■ Assigned task: A single number is the answer: the count of lines in the listing below that contain "drawing".
BEGIN Task material
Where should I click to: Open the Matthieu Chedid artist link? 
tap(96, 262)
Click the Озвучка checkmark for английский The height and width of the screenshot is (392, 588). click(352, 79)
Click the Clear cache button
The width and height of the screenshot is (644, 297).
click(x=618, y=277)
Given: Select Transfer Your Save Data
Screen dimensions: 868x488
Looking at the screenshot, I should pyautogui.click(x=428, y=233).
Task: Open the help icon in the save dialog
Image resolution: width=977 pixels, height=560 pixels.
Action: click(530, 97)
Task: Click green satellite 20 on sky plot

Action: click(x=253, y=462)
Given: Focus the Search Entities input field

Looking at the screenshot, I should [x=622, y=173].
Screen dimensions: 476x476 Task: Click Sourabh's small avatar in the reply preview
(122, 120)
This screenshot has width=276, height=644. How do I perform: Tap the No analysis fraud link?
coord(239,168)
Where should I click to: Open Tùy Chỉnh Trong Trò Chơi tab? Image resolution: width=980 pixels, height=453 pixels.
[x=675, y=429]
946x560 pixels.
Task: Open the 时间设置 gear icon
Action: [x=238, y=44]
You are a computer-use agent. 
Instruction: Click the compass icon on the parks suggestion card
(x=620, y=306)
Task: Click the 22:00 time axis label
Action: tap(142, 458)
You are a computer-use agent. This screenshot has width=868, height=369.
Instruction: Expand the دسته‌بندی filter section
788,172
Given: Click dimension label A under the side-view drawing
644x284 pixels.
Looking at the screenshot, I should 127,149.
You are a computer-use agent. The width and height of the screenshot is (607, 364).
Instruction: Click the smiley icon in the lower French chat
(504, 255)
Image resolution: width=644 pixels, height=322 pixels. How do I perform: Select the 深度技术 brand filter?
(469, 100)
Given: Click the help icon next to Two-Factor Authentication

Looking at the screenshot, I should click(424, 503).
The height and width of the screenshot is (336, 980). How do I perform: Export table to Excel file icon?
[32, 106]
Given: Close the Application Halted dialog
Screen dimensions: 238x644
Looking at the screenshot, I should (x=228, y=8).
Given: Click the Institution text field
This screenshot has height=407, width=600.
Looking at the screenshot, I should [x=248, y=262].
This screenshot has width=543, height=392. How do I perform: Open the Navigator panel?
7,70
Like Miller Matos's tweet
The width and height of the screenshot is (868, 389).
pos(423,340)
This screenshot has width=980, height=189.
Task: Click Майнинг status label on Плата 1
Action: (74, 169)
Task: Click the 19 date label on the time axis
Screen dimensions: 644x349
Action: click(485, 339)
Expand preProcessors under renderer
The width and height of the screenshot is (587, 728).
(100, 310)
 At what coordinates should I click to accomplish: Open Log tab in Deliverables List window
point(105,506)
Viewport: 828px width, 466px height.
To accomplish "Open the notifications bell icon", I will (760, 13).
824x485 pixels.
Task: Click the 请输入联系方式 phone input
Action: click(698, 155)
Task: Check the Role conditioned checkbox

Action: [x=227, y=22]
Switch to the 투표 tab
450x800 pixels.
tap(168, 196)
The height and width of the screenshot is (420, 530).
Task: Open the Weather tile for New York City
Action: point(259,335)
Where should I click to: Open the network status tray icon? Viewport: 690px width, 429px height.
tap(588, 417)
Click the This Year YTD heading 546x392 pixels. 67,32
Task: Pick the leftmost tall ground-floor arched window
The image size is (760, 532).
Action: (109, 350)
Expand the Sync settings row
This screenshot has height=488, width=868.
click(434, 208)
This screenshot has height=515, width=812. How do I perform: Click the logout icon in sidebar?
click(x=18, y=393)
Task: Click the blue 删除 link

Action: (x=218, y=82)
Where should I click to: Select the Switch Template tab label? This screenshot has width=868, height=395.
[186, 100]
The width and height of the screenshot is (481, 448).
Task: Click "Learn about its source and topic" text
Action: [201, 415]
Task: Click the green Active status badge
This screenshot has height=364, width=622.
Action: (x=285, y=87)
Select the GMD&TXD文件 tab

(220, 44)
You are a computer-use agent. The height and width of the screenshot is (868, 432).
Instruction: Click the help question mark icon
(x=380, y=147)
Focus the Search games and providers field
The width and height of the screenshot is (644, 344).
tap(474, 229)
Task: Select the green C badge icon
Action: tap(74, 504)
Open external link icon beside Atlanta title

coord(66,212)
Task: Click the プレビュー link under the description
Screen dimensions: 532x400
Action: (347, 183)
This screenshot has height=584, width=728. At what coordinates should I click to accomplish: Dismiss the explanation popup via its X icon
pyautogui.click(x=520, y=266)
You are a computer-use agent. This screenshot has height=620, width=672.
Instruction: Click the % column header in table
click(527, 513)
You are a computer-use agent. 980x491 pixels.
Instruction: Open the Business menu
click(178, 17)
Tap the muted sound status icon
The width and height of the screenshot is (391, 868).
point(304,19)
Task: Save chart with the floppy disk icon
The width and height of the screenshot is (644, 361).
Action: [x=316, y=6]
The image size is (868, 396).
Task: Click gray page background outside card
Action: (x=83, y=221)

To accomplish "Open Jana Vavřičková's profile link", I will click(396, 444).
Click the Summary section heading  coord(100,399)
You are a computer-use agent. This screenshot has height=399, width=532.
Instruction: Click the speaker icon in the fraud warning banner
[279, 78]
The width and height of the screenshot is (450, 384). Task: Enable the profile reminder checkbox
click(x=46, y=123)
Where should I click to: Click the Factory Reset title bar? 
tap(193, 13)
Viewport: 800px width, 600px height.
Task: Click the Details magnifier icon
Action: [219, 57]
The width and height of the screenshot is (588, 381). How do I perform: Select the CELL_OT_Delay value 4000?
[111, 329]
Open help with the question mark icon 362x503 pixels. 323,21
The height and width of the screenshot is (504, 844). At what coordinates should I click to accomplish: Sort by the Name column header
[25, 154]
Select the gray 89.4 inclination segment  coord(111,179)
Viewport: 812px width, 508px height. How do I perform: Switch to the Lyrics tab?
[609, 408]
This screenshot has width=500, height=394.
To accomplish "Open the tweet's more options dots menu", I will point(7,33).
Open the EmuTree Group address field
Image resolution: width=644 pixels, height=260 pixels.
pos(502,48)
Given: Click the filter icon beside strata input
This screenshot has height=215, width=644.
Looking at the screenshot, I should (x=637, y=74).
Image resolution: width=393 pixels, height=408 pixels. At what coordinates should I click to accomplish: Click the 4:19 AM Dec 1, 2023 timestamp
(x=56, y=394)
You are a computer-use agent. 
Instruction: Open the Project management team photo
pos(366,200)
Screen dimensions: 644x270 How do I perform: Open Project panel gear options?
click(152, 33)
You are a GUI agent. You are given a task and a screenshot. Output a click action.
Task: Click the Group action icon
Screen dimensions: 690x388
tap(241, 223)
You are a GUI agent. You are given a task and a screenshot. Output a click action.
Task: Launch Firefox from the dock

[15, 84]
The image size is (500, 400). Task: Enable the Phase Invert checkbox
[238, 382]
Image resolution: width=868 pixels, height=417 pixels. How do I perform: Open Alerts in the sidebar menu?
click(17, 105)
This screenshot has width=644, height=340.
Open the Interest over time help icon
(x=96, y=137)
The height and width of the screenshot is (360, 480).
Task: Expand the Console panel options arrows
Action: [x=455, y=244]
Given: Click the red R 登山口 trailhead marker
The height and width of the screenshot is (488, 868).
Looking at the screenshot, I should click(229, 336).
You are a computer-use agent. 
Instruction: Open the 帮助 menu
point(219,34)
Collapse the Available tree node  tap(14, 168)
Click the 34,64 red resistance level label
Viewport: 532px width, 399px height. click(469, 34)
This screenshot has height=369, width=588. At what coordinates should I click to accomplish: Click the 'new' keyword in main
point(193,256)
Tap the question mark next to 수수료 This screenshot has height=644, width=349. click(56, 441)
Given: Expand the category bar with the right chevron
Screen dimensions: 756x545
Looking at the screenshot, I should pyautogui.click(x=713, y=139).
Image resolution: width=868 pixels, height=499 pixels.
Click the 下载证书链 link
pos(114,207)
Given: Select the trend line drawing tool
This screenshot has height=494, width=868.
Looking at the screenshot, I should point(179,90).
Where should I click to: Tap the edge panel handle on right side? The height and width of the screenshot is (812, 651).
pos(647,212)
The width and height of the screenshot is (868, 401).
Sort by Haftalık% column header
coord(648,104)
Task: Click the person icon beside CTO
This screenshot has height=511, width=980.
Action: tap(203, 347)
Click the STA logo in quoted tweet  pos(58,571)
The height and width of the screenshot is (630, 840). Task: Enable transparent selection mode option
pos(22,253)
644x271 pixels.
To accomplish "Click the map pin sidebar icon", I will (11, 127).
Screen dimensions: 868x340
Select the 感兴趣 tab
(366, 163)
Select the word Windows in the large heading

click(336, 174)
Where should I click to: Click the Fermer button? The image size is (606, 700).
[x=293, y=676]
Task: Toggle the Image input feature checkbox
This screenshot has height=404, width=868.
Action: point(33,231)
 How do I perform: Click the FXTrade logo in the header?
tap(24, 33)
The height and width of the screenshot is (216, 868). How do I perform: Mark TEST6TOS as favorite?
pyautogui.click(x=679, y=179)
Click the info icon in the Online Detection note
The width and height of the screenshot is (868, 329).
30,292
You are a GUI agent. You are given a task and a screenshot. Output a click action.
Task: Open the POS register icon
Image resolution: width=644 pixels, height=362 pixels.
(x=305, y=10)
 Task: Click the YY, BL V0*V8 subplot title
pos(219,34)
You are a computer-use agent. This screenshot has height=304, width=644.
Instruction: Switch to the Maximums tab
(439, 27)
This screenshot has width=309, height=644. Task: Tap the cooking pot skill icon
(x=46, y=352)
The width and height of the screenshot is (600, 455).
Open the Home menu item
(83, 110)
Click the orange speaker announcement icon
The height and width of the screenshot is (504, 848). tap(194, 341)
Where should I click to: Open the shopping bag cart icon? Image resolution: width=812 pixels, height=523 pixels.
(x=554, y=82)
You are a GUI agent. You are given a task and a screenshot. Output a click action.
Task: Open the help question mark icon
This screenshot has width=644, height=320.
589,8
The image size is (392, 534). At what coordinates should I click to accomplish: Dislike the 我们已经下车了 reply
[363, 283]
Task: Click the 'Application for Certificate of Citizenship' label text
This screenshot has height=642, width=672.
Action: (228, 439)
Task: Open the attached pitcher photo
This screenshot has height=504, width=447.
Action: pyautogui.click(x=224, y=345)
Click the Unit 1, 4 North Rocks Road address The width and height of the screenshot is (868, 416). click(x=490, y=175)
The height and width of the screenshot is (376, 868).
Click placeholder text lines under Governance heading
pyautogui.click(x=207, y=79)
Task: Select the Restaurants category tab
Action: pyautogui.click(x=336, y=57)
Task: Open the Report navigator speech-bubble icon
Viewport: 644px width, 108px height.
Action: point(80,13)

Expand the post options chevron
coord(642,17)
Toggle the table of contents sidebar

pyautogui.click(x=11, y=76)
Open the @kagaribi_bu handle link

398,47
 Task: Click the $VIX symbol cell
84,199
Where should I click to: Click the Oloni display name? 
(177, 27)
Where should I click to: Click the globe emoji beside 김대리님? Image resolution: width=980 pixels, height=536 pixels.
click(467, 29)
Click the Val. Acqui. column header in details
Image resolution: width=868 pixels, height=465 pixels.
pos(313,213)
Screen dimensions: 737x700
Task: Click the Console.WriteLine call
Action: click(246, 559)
END Task material
■ Answer to this problem: 2